▶ Aim: Repeat the entries below with "screenshot" replaced by "image" everywhere and nothing else changed. Leave out the pictures.
........
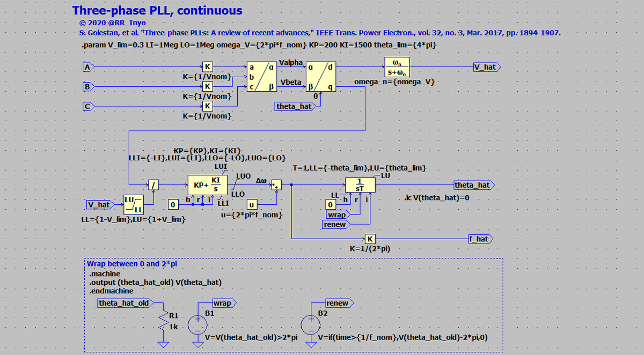Select the KP+KI/s PI controller block

coord(208,185)
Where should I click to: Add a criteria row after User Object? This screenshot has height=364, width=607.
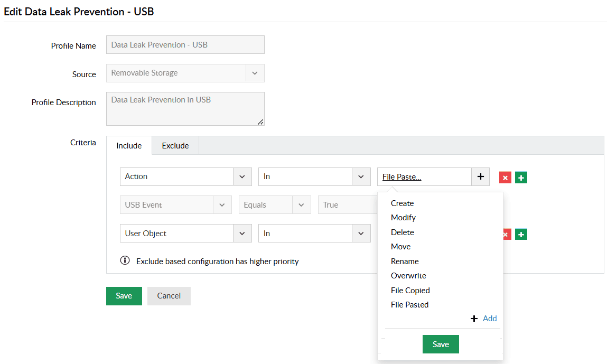point(521,234)
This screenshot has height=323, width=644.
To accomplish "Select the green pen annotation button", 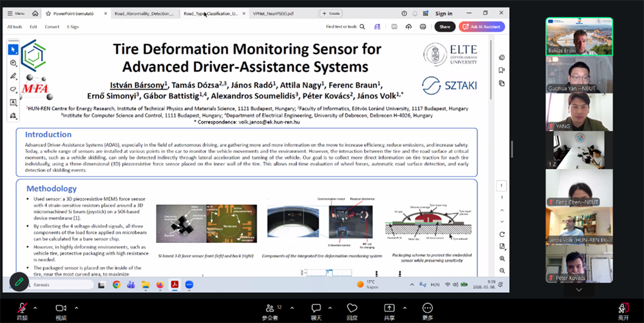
........
▶ Exercise solution:
Select the KP+KI/s PI controller block

coord(208,185)
Where should I click to: Add a criteria row after User Object? This image has height=364, width=607.
point(521,234)
This image has height=323, width=644.
To accomplish "Select the green pen annotation button", 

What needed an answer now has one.